If you haven’t heard yet, Canadian cult comedy television heros The Trailer Park Boys have returned… again. And this time it looks like they’re here to stay for a while.

That’s right, ten new episodes of Canada’s finest export (if you don’t count Molson’s Golden, Neil Young, Pamela Anderson, Joni Mitchell, Leonard Cohen, Rush, Jessica Paré...). The Trailer Park Boys can now be seen in every territory within Netflix’s reach. Best of all, there’s a season beyond this one still to come in 2015. Supposedly their 2009 theatrical film Countdown to Liquor Day was meant to be their swan song, but John Paul Tremblay, Robb Wells and Mike Smith (Julian, Ricky and Bubbles) purchased the rights from the original producers. I hope they do this forever. It’s one of those things that could be sustained indefinitely.

If you haven’t heard of The Trailer Park Boys, in one sense, lucky you, because you now get to binge watch one of the greatest television comedies ever made, plus two standalone specials, two feature films and a live performance. They pump this stuff into your home like gas or electricity or… hash oil. What excuse do you have not to partake?

As I wrote on this blog last year:

One of my favorite things—literally one of my very, very favorite things in life—is the absolutely genius Canadian comedy series, The Trailer Park Boys.

It’s a masterpiece. By the time I discovered the show—obviously 99% of Canadian television never makes it south—it had already reached the end of its seven series run on the Showcase network in 2007. My wife and I “binge-watched” the entire thing in like two weeks, watching as many as five of them in a row some nights.
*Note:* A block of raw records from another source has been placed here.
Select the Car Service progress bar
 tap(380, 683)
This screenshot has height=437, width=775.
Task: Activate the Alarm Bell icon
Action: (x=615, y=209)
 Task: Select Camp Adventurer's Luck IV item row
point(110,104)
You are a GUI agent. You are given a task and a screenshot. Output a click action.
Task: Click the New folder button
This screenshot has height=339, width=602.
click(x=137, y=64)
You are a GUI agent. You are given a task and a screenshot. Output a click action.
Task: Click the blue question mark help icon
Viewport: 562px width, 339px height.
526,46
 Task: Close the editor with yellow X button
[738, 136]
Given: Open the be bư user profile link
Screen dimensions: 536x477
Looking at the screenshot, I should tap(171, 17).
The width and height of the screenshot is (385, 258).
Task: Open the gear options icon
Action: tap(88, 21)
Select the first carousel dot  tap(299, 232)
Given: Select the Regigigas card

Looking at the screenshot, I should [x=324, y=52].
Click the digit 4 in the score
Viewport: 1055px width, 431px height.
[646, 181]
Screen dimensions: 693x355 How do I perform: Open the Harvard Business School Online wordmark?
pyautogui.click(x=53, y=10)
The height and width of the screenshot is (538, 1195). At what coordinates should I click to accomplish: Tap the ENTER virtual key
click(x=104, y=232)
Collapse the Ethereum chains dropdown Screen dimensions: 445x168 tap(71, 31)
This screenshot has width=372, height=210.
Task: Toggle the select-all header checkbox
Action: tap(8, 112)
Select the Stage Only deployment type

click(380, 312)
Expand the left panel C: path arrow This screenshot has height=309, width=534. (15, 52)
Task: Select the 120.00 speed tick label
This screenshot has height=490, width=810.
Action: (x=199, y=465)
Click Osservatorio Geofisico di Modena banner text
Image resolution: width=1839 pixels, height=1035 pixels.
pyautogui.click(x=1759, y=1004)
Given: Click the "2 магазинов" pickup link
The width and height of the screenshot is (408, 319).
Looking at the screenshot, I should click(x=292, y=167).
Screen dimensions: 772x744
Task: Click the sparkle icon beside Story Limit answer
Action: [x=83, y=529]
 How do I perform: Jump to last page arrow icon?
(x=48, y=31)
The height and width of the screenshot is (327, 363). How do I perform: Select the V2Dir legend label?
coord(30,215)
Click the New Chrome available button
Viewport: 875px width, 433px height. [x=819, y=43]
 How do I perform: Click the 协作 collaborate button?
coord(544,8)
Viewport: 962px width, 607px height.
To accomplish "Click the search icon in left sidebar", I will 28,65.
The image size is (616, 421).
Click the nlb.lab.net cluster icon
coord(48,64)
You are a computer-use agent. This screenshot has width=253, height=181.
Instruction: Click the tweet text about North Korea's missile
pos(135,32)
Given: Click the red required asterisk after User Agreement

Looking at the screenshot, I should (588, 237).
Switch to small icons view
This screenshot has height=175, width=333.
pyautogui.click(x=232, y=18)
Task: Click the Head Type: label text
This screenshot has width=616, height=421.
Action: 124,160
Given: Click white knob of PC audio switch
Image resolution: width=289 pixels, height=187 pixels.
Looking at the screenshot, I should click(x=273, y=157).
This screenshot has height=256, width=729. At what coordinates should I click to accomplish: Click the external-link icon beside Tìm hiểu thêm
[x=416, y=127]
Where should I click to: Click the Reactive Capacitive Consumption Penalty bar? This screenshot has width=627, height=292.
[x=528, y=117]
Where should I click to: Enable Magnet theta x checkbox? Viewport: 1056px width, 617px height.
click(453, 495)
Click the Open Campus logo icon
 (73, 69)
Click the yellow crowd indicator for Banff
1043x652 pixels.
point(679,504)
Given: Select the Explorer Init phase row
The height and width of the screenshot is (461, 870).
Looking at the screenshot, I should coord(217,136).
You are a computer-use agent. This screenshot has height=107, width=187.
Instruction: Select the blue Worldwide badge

It was comedy crack, we couldn’t get enough.

When we got to the last one, I told her that I felt like I wanted to weep. She admitted to feeling the same way. It was like we’d lost old friends. It massively sucked not to have any more episodes of The Trailer Park Boys.

Things spiraled out of control from there…

Seriously, though, a year later at about 6pm on a night that we were having a dinner party, a friend of mine wrote to ask if I’d heard about “Say Goodnight to the Bad Guys,” the Trailer Park Boys’ 2008 Christmas special. We couldn’t scoot our guests’ asses out the door fast enough!

When the new series opens, Ricky has “retired” with an enormous stash of weed hidden in the walls of his trailer and has stopped using money entirely, instead buying everything with pressed “hash coins” (which are accepted without comment by everyone). Julian has opened a strip club inside his trailer and Bubbles is about to launch his “Shed and Breakfast” business for people who are traveling with their cats (free pancakes!). White rapper J-Roc has his own brand of flavored vodka (which he describes as “the birth of Christ”). Barb, the owner of the Sunnyvale trailer park has caught her soon to be ex-husband Sam with a man and demands a divorce from this “bisexual caveman” who decides he’s going to screw her out of the Sunnyvale property which he plans to sell at a huge profit to real estate developers. The only thing standing in the way of his plan is Barb’s first bisexual ex-husband, the perpetually-soused retiring park supervisor Jim Lahey (played by the great John Dunsworth, easily THE BEST COMIC DRUNK OF ALL TIME) who owns the deciding 1% of the Sunnyvale stock.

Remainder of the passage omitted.